**EXERCISE AIM**
Write out each record below exactly, without pictures.

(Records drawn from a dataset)
+--

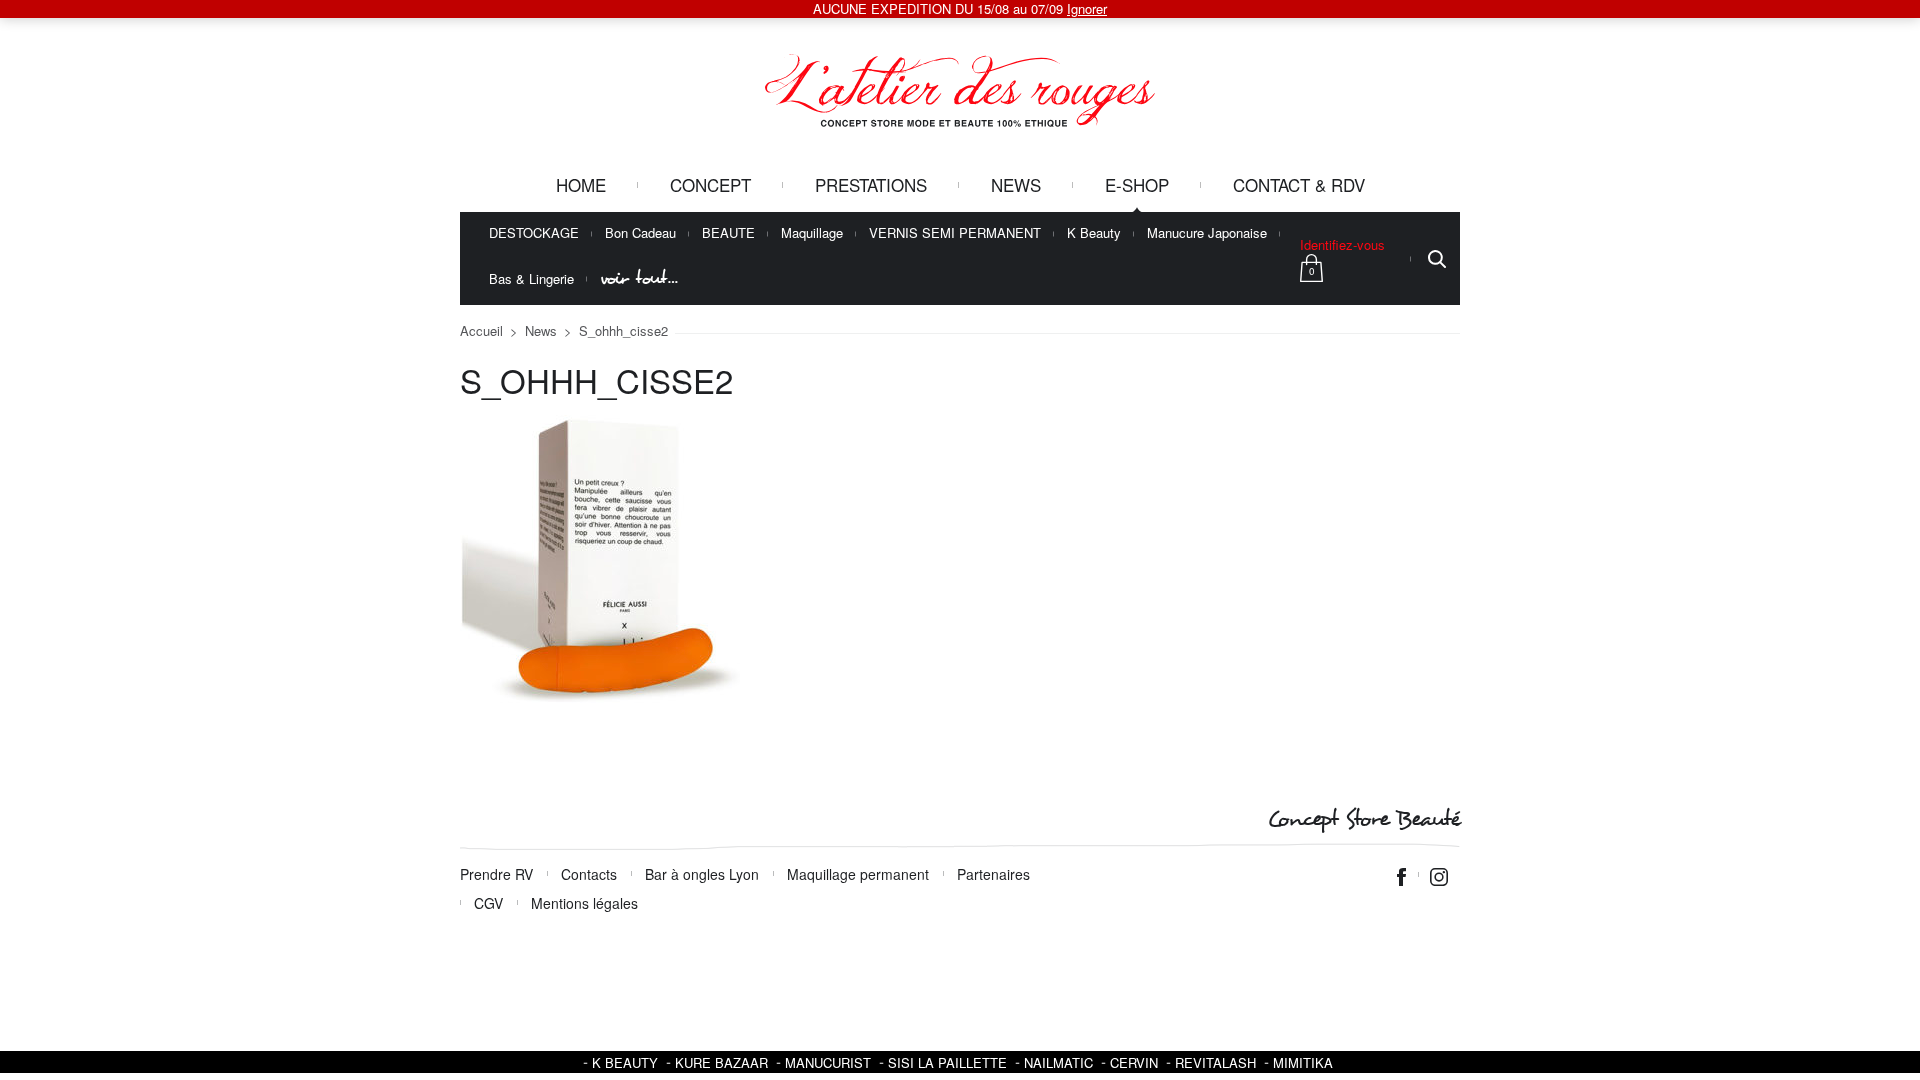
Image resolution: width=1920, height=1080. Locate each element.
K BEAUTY (625, 1062)
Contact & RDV (1299, 184)
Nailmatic (1058, 1062)
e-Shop (1137, 184)
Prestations (871, 184)
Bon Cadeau (640, 233)
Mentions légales (584, 903)
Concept (710, 184)
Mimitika (1303, 1062)
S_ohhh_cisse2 (623, 330)
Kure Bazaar (721, 1062)
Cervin (1134, 1062)
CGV (488, 903)
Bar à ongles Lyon (702, 874)
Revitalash (1215, 1062)
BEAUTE (728, 233)
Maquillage (812, 233)
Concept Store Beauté (1363, 819)
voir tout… (639, 278)
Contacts (589, 874)
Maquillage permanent (858, 874)
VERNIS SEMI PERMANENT (955, 233)
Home (581, 184)
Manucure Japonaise (1207, 233)
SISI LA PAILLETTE (947, 1062)
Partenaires (993, 874)
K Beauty (1094, 233)
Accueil (481, 330)
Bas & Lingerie (531, 279)
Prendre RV (496, 874)
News (1016, 184)
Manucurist (828, 1062)
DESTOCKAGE (534, 233)
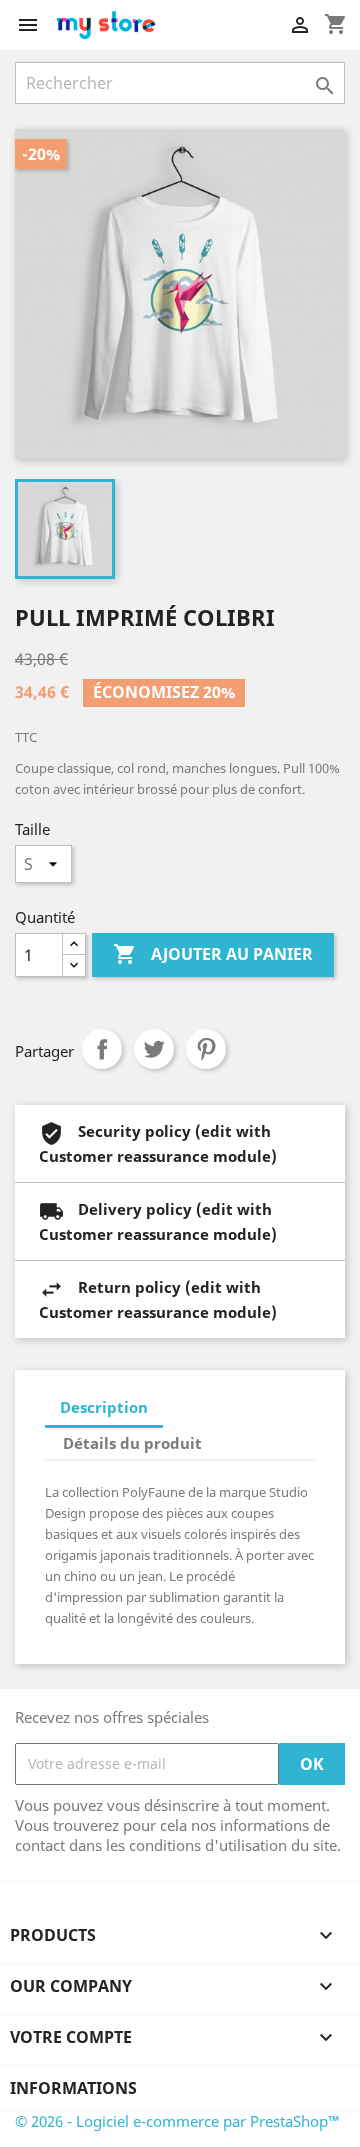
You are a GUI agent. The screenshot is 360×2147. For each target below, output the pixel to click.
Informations (73, 2088)
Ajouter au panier (213, 954)
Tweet (154, 1049)
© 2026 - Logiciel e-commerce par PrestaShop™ (177, 2121)
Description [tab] (104, 1407)
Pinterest (206, 1049)
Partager (102, 1049)
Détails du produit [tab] (132, 1443)
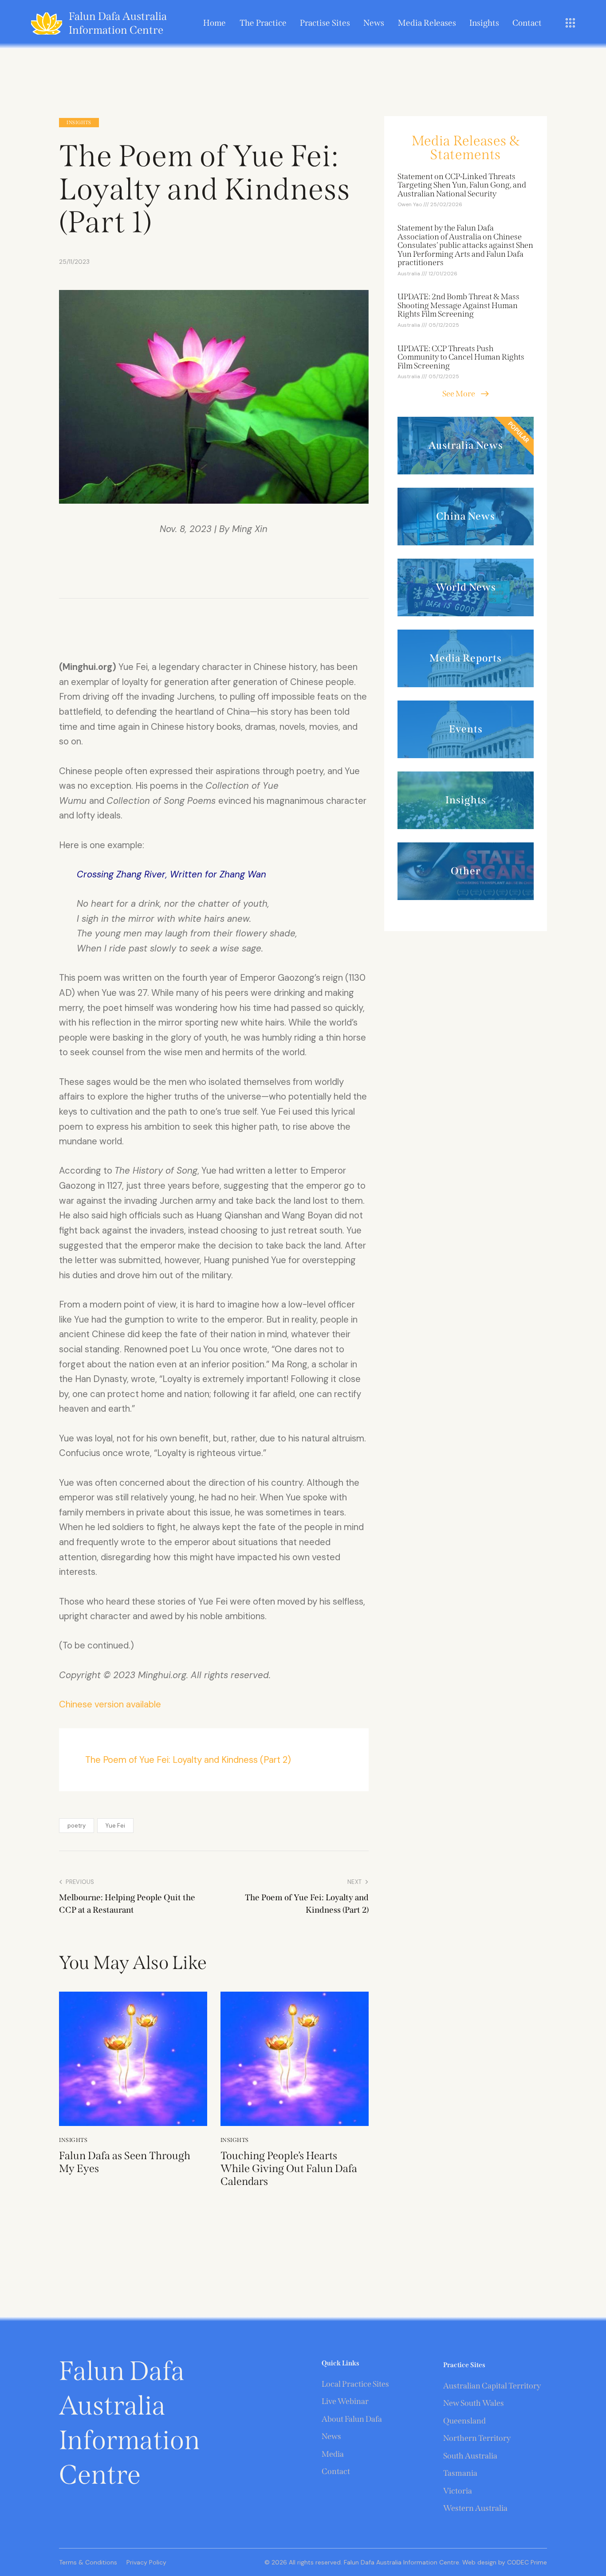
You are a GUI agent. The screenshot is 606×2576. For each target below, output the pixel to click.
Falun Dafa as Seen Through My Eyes (124, 2162)
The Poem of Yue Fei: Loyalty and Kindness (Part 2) (188, 1760)
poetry (76, 1825)
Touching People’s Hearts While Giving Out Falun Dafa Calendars (288, 2168)
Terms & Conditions (88, 2562)
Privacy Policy (146, 2562)
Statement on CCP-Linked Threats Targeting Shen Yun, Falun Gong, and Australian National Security (461, 185)
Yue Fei (115, 1825)
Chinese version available (110, 1704)
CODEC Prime (526, 2562)
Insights (79, 122)
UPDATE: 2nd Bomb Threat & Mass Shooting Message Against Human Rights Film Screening (458, 306)
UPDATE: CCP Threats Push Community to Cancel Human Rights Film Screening (460, 358)
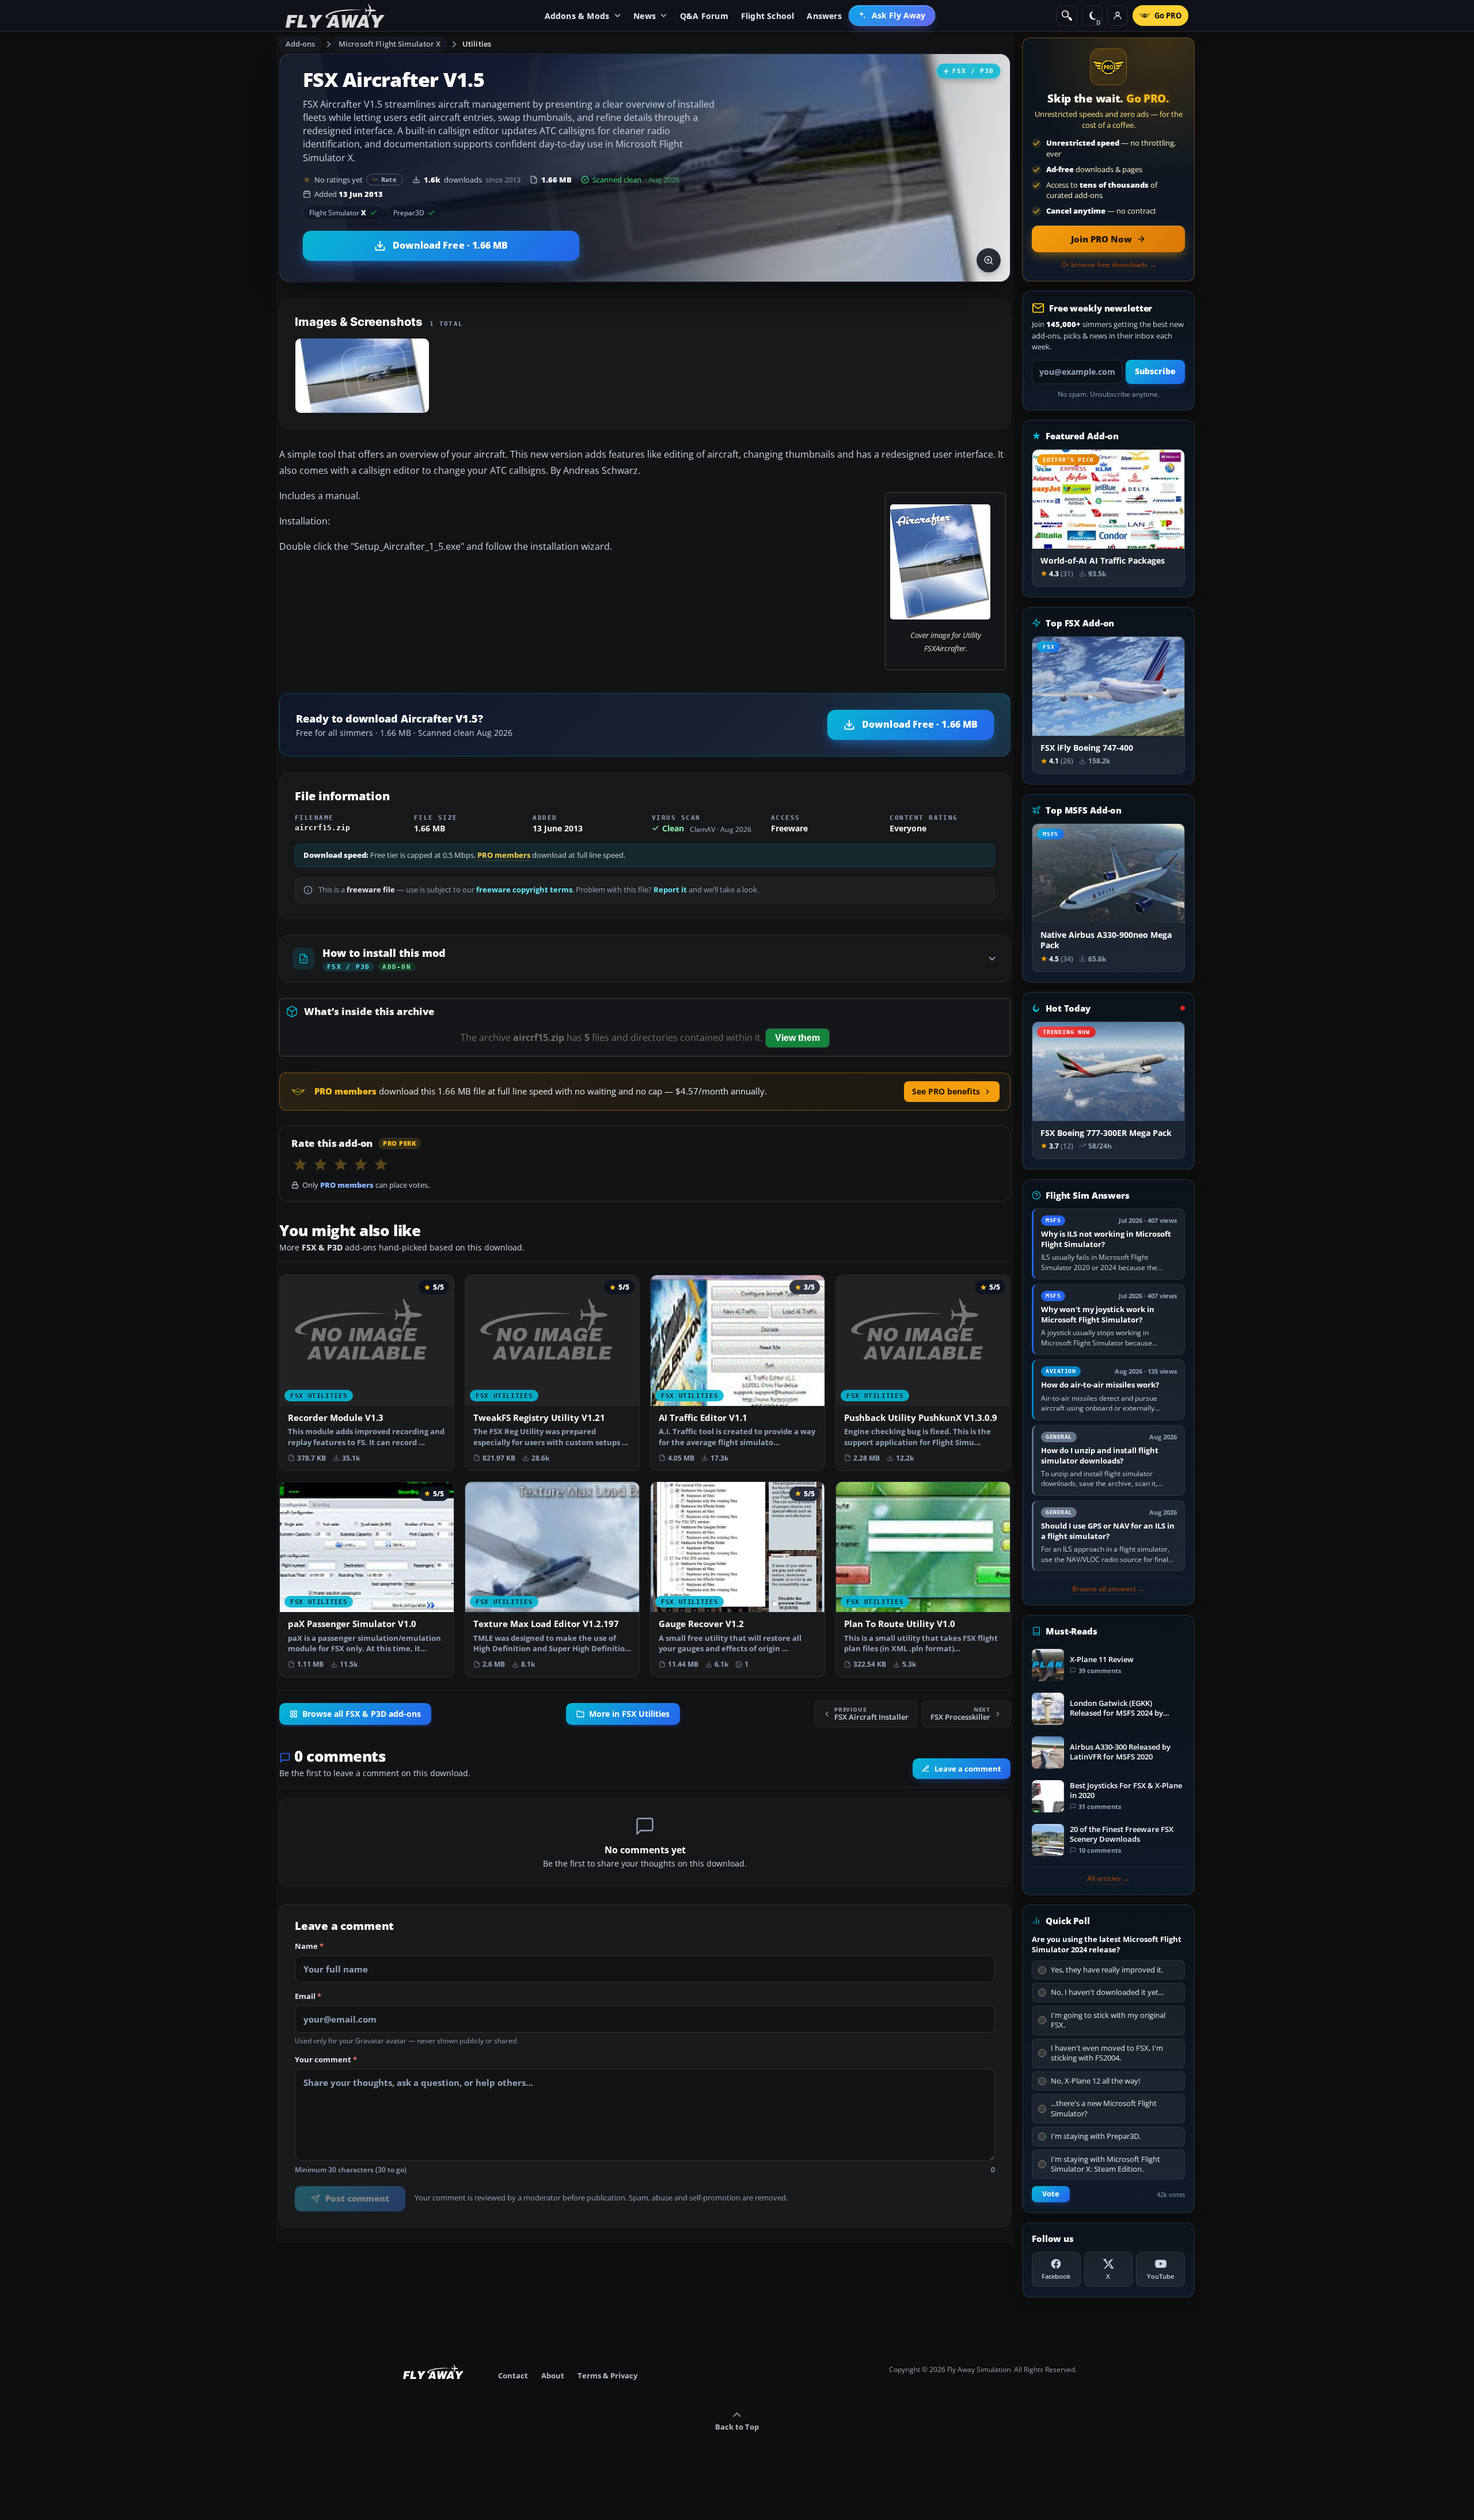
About (552, 2375)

+--

**OUTPUT BELOW**
Image resolution: width=1920, height=1080. Locate each element.
K BEAUTY (625, 1062)
Contact & RDV (1299, 184)
Nailmatic (1058, 1062)
e-Shop (1137, 184)
Prestations (871, 184)
Bon Cadeau (640, 233)
Mentions légales (584, 903)
Concept (710, 184)
Mimitika (1303, 1062)
S_ohhh_cisse2 (623, 330)
Kure Bazaar (721, 1062)
Cervin (1134, 1062)
CGV (488, 903)
Bar à ongles Lyon (702, 874)
Revitalash (1215, 1062)
BEAUTE (728, 233)
Maquillage (812, 233)
Concept Store Beauté (1363, 819)
voir tout… (639, 278)
Contacts (589, 874)
Maquillage permanent (858, 874)
VERNIS SEMI PERMANENT (955, 233)
Home (581, 184)
Manucure Japonaise (1207, 233)
SISI LA PAILLETTE (947, 1062)
Partenaires (993, 874)
K Beauty (1094, 233)
Accueil (481, 330)
Bas & Lingerie (531, 279)
Prendre RV (496, 874)
News (1016, 184)
Manucurist (828, 1062)
DESTOCKAGE (534, 233)
You are a GUI agent. The screenshot is 360×2147. For each target below, output the pixel to click.
Informations (73, 2088)
Ajouter au panier (213, 954)
Tweet (154, 1049)
© 2026 - Logiciel e-commerce par PrestaShop™ (177, 2121)
Description [tab] (104, 1407)
Pinterest (206, 1049)
Partager (102, 1049)
Détails du produit [tab] (132, 1443)
You are a GUI agent. The screenshot is 606×2576. For each target below, output the pixel to click.
Falun Dafa as Seen Through My Eyes (124, 2162)
The Poem of Yue Fei: Loyalty and Kindness (Part 2) (188, 1760)
poetry (76, 1825)
Touching People’s Hearts While Giving Out Falun Dafa Calendars (288, 2168)
Terms & Conditions (88, 2562)
Privacy Policy (146, 2562)
Statement on CCP-Linked Threats Targeting Shen Yun, Falun Gong, and Australian National Security (461, 185)
Yue Fei (115, 1825)
Chinese version available (110, 1704)
CODEC Prime (526, 2562)
Insights (79, 122)
UPDATE: 2nd Bomb Threat & Mass Shooting Message Against Human Rights Film Screening (458, 306)
UPDATE: CCP Threats Push Community to Cancel Human Rights Film Screening (460, 358)
About (552, 2375)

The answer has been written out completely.